Most participants agreed that a low exposure to the sun, wind, mud, and other aspects of nature were causing us to be cut off from from it. Hence the solution lay in increasing exposure and not staying constantly indoors, with windows closed.
But what do we do when nature herself becomes sick, like the air pollution that those of us living in Delhi/NCR are finding ourselves engulfed with, as we approach November?
The second in the series of natural elements air or vaayu is seen in nature literally as the wind. Inside our bodies, we experience this through the various gastric movements and sounds: burping, sneezing, hiccups and farting along with breathing of course. The organ of our body that experiences it the most is the skin (no, not the lung surprisingly) and we sense it as touch.
Its nature is movement, which is why stagnant, stale air can be so harmful, leading to diseases such as tuberculosis. Good cross ventilation, air baths for the skin (exposing naked skin or wearing porous clothing), breathing in fresh air (early mornings, mountain air), are all ways to balance this element.
But all of these only work when the air itself is clean. Air bathing, breathing exercises and even cross ventilation in polluted air can harm more than heal.
Air can get polluted in many ways: stagnation and foul smells are some, but I find the pollution that arises out of crop burning, industrial fumes, and vehicle emissions the worst. And when this polluted air gets combined with the seasonal changes that our bodies are already adjusting to (Oct/Nov months in North India), we find ourselves bogged down with allergies and breathing difficulties. The most common symptoms: early morning or late evening sneezing; irritable and dripping nose and an itchy skin, hives or rashes.

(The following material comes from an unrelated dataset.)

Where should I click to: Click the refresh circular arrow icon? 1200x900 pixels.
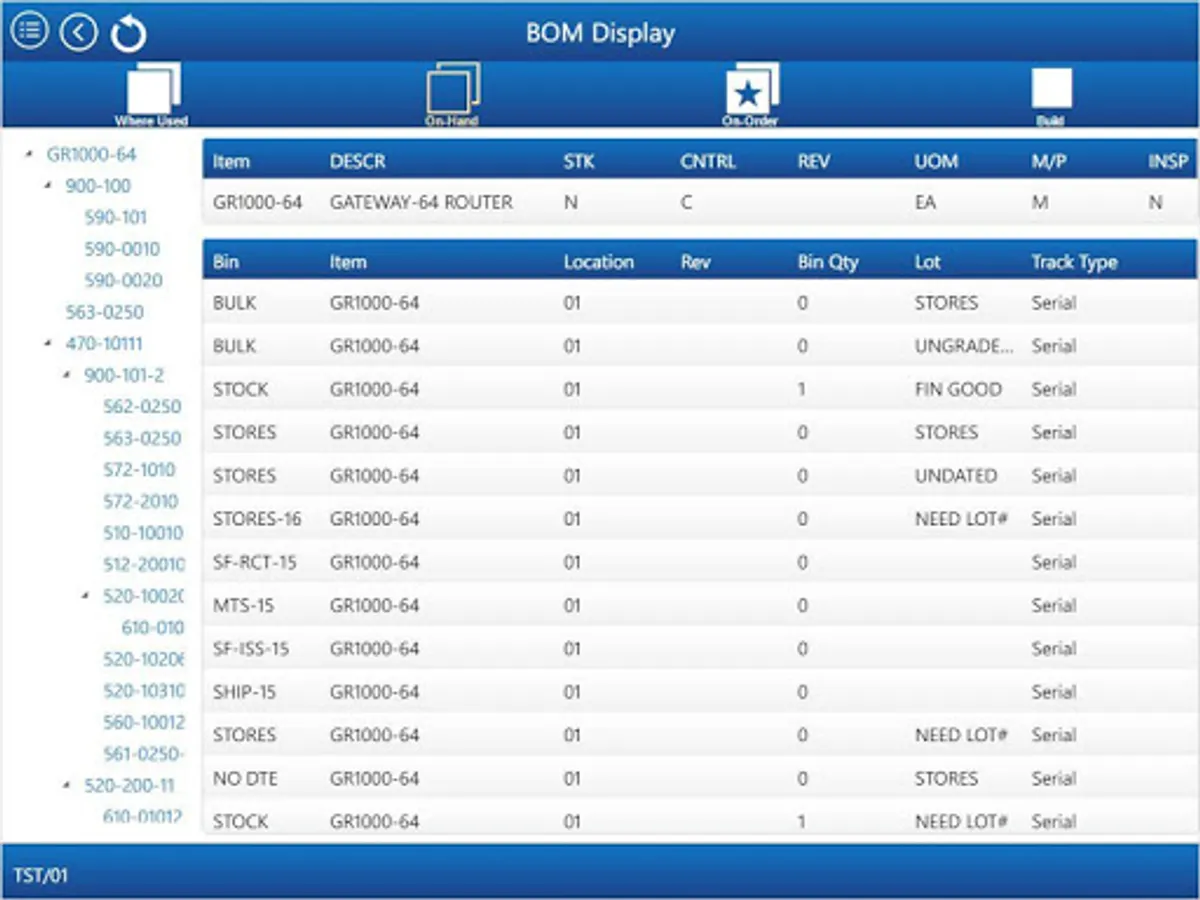point(128,33)
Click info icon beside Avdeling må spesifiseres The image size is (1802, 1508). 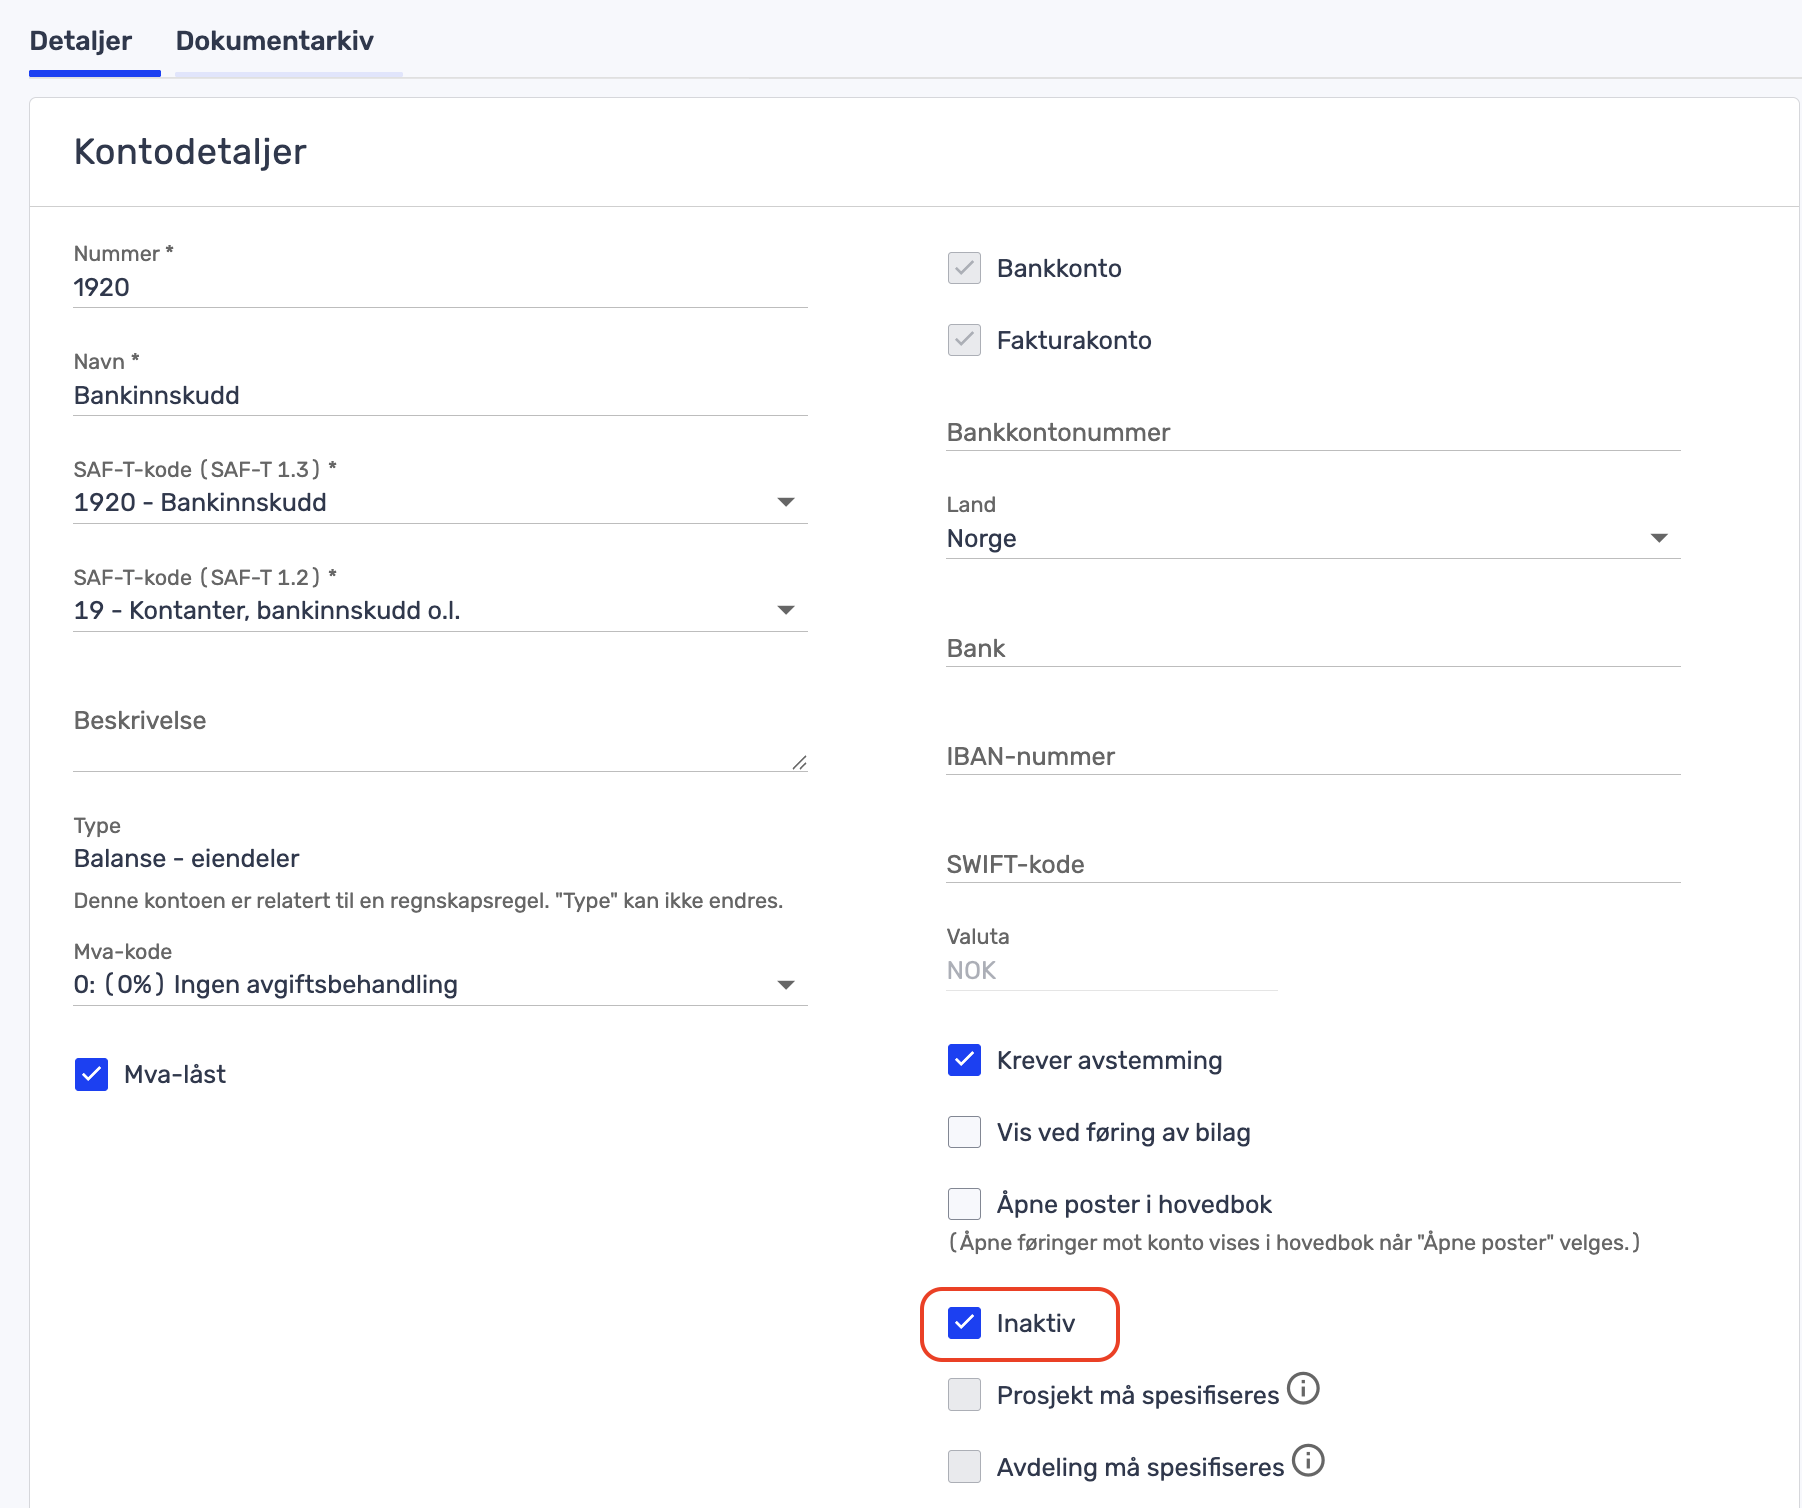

Strengthening the body against allergens
Locking ourselves indoors, doors and windows shut, air purifiers on is not a solution that I subscribe to simply because it is not something that everyone can do: both physically and economically. A better and simpler alternative is to strengthen and cleanse our bodies in such a way that the polluted air does not cause damage. These simple daily habits during ‘pollution season’ can go a long way in helping the body cope with the onslaught of ‘aggressors’ or ‘allergens’.
1. Jal neti
Most Indian homes know about the jal neti and have practised it at some point. You can watch the step by step demo here and read detailed instructions here. Do it daily while the air outside is polluted. The best way of making it a habit is to club it with morning teeth brushing.
2. Oil the nostrils
Two drops in each nostril of almond oil or ghee, the last thing before going to bed goes a long way in keeping us allergy free. If you have never done this, it can take a bit of getting used to. The oil can run into the throat, irritate the ears, cause sneezing, all good signs and nothing to worry about. The only thing is to make sure you are using clean ghee and oil. So, cold pressed almond oil minus any preservatives is the best and so is organic ghee.
3. Oil the skin
Remember your skin breathes as much, if not more than your lungs. Hence polluted air troubles the skin as much as it troubles the breathing apparatus. Bouts of itching, hives, acute dryness are all signs that the skin is getting affected. In not-so-polluted times the suggestion is: oil the skin first, then take a bath and then rub yourself dry with a slightly rough towel, allowing for the skin pores to open and breath. However in polluted times, especially when winter is almost here: bathe first, rub yourself dry with a rough towel and apply some oil. Mustard, sesame, flaxseed, ghee are all possible options if you are doing this in colder climate; coconut if doing this in warmer climate. Just make sure the oils are free of any preservatives and added chemicals.
4. Eat Tulsi/holy basil
Tulis or holy bail has a specific effect on chemical and environmental pollutants. Best if you can chew on 7-8 leaves early morning, empty stomach. If the throat is very itchy during high air pollution days then have this with some honey. Next best way is to boil lots of leaves in water and either drink as herbal or regular tea.
5. Keep your GUT Clean
If you have an itchy or runny nose, then ensuring your gut is clean will go a long way in helping you get rid of the allergies. I will write about the nose-gut connection in a subsequent post, for now know that they are inter-connected.